Tebo Regency is a regency of Jambi Province, Indonesia. It is located on the island of Sumatra, and was created on 4 October 1999 by the division of the former Bungo Tebo Regency into a new Bungo Regency in the west and this Tebo Regency in the east. The Tebo regency has an area of 6,103.74 km² and had a population of 297,735 at the 2010 Census and 337,669 at the 2020 Census; the official estimate as at mid 2025 was 359,638 (comprising 184,092 males and 175,546 females). The regency seat is at the town of Muara Tebo.

==Administrative districts==
The twelve districts (kecamatan) currently forming the Regency are listed below with their areas and their populations at the 2010 and 2020 Censuses, together with the official estimates as at mid 2025. The table also includes the locations of the district administrative centres, the number of villages in each district (a total of 107 rural desa and 5 urban kelurahan), and its post code.

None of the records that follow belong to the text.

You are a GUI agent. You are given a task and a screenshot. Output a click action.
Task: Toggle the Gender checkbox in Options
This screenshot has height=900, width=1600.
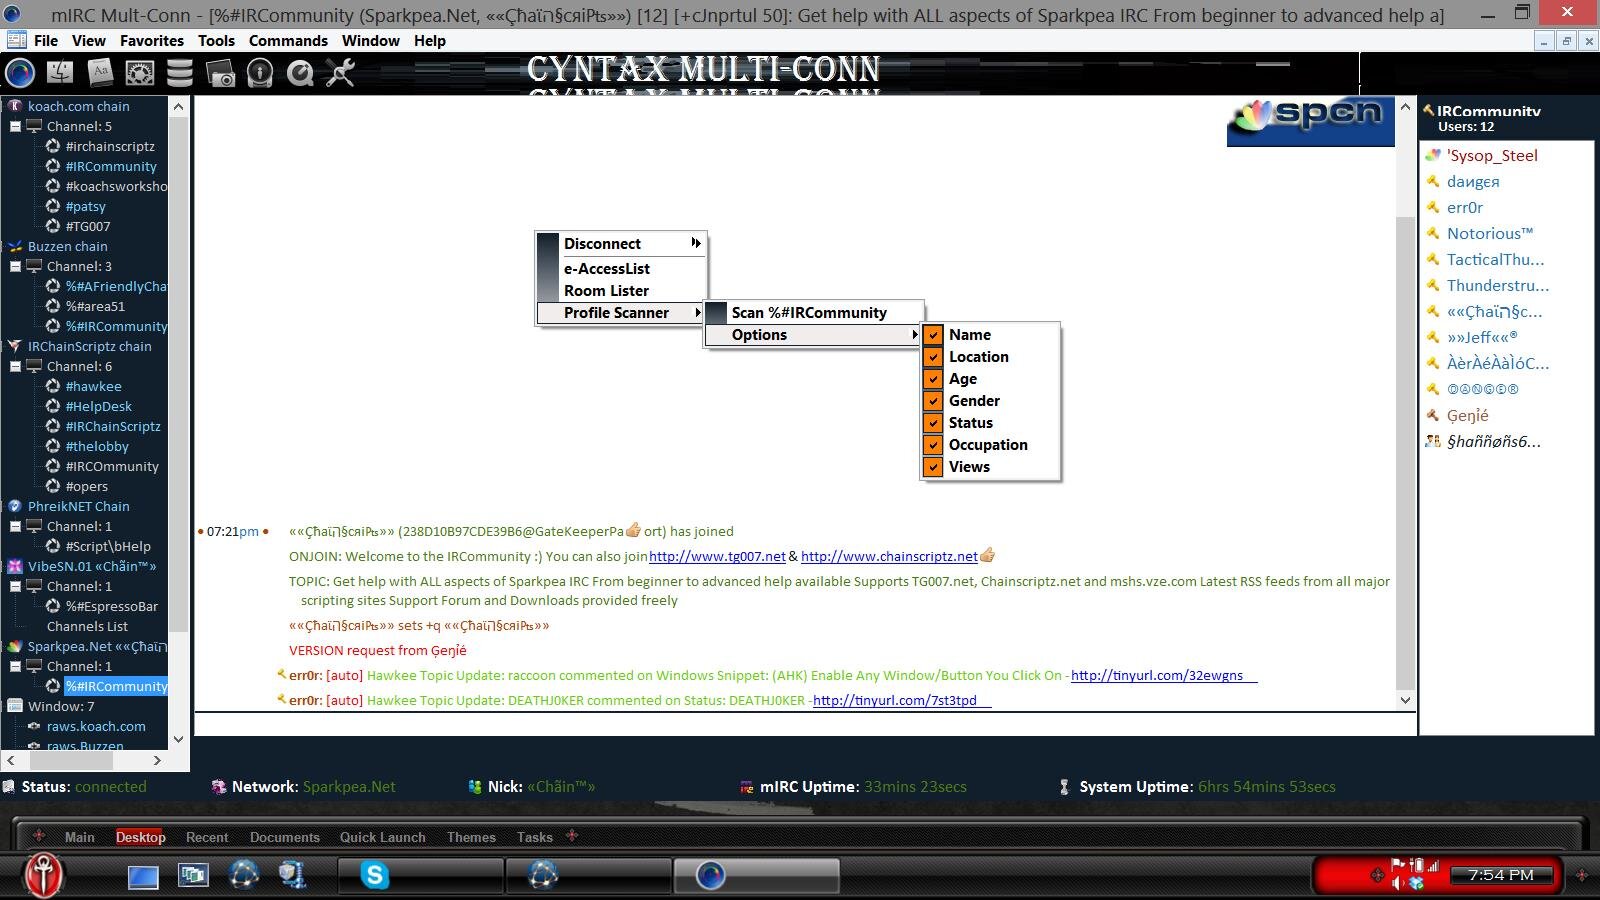[933, 401]
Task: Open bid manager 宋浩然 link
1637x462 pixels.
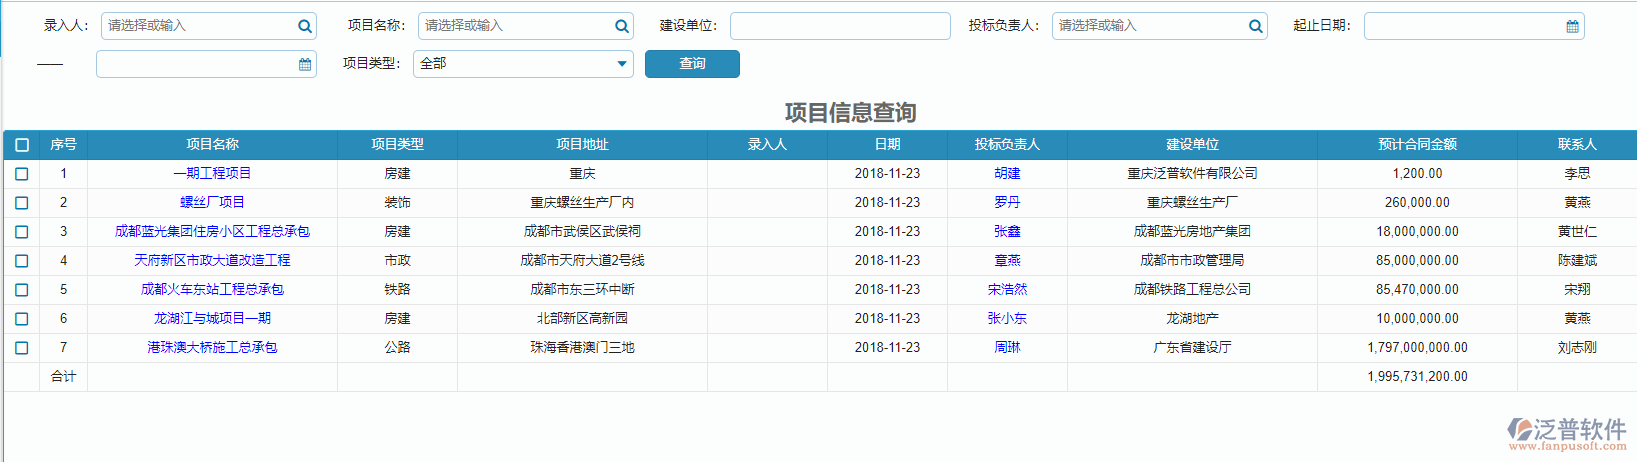Action: point(1006,290)
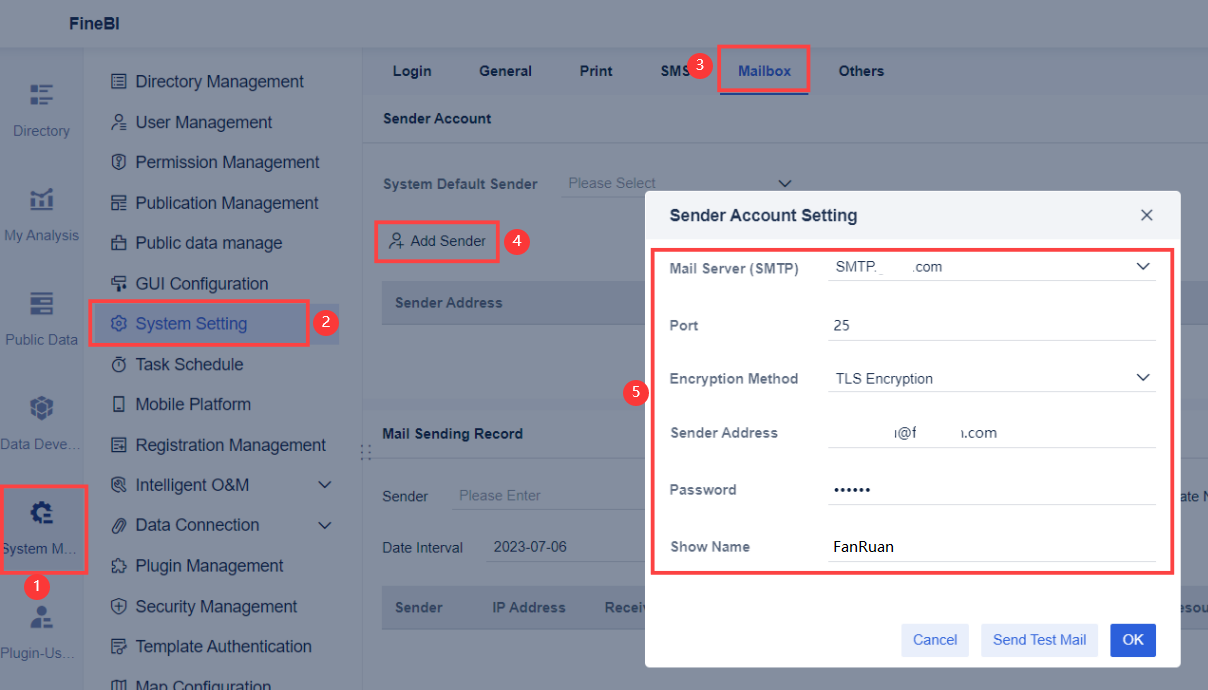Click the Send Test Mail button
Screen dimensions: 1208x690
tap(1039, 639)
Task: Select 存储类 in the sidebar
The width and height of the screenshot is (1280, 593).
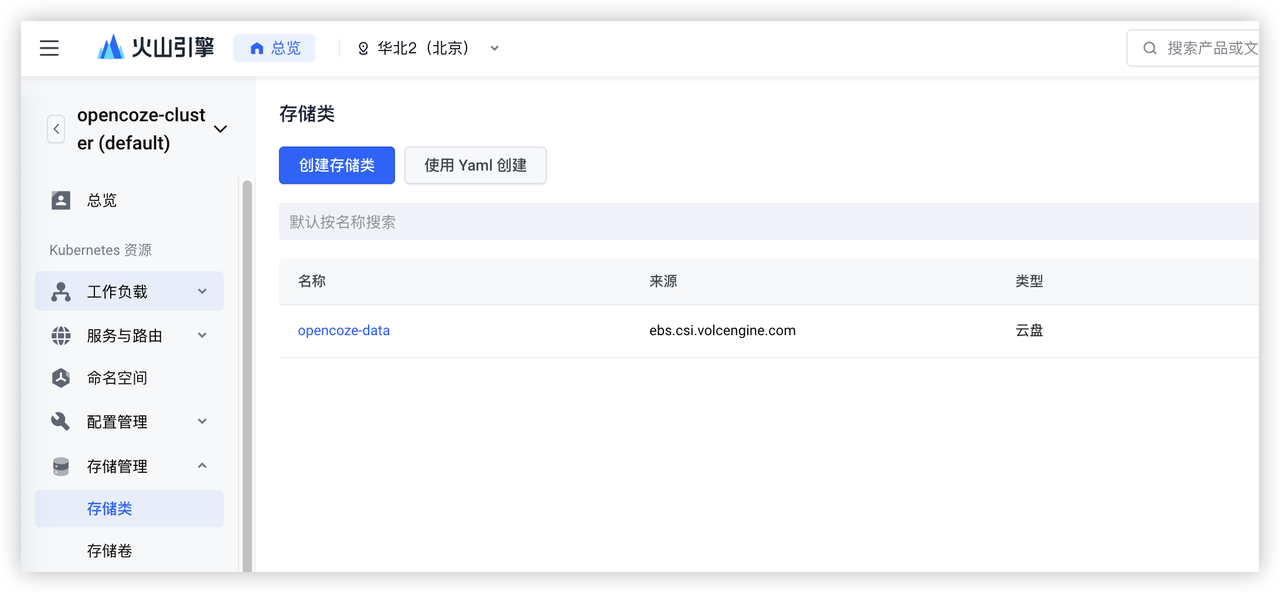Action: pyautogui.click(x=110, y=509)
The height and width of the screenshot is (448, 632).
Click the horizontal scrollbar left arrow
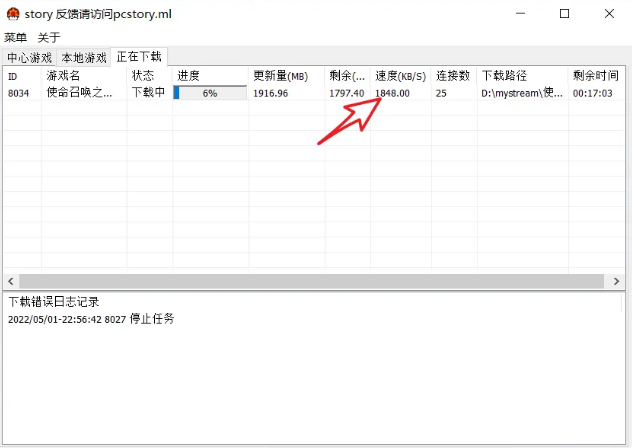pos(10,281)
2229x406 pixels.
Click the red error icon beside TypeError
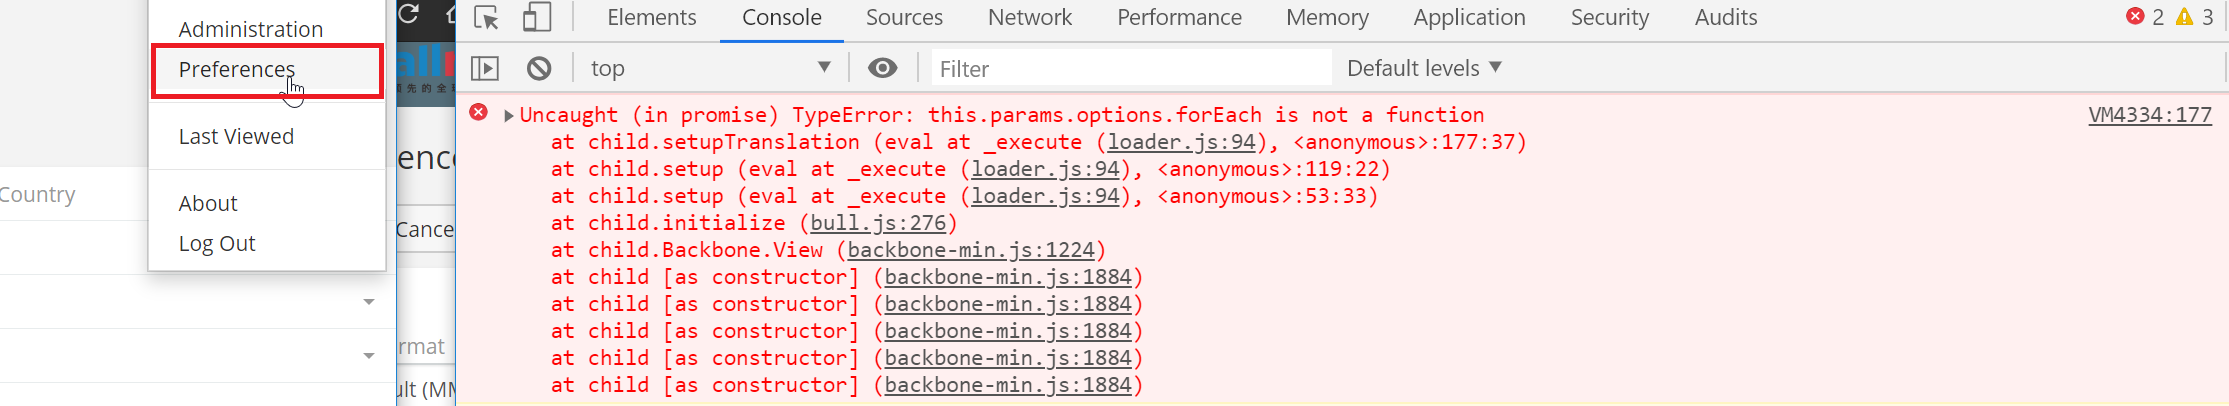click(479, 112)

| Kode Wilayah | Name of District (kecamatan) | Area in km^{2} | Pop'n Census 2010 | Pop'n Census 2020 | Pop'n Estimate mid 2025 | Admin centre | No. of districts | Post code |
| 15.09.02 | Tebo Ilir | 398.75 | 25,009 | 28,314 | 30,061 | Sungai Bengkal | 11 ^{(a)} | 37572 |
| 15.09.12 | Muara Tabir | 680.18 | 15,593 | 17,128 | 17,921 | Pintas Tuo | 8 | 37570 |
| 15.09.01 | Tebo Tengah | 459.35 | 34,345 | 40,161 | 43,311 | Muara Tebo | 12 ^{(b)} | 37571 |
| 15.09.05 | Sumay | 1,215.06 | 17,585 | 21,398 | 23,525 | Teluk Singkawang | 12 | 37573 |
| 15.09.09 | Tengah Ilir | 611.20 | 19,220 | 25,968 | 30,032 | Mangupeh | 5 | 37574 |
| 15.09.04 | Rimbo Bujang | 470.70 | 59,821 | 63,320 | 65,072 | Wirotho Agung | 8 ^{(c)} | 37551 |
| 15.09.07 | Rimbo Ulu | 274.84 | 34,780 | 37,586 | 39,016 | Suka Damai | 6 | 37553 |
| 15.09.08 | Rimbo Ilir | 172.22 | 21,412 | 23,408 | 24,435 | Karang Dadi | 9 | 37552 |
| 15.09.03 | Tebo Ulu | 288.70 | 31,335 | 33,011 | 33,847 | Pulau Temiang | 17 ^{(d)} | 37555 |
| 15.09.06 | VII Koto | 529.81 | 17,858 | 19,958 | 21,057 | Sungai Abang | 10 | 37561 |
| 15.09.10 | Serai Serumpun | 552.43 | 7,578 | 9,551 | 10,680 | Sekutur Jaya | 8 | 37554 |
| 15.09.11 | VII Koto Ilir | 550.49 | 13,199 | 17,866 | 20,681 | Balai Rajo | 6 | 37562 |
|  | Total Regency | 6,103.74 | 297,735 | 337,669 | 359,638 | Muara Tebo | 112 |

Notes: (a) includes the kelurahan of Sungai Bengkal. (b) includes 2 kelurahan - Muara Tebo and Tebing Tinggi.
(c) includes the kelurahan of Wirotho Agung. (d) includes the kelurahan of Pulau Temiang.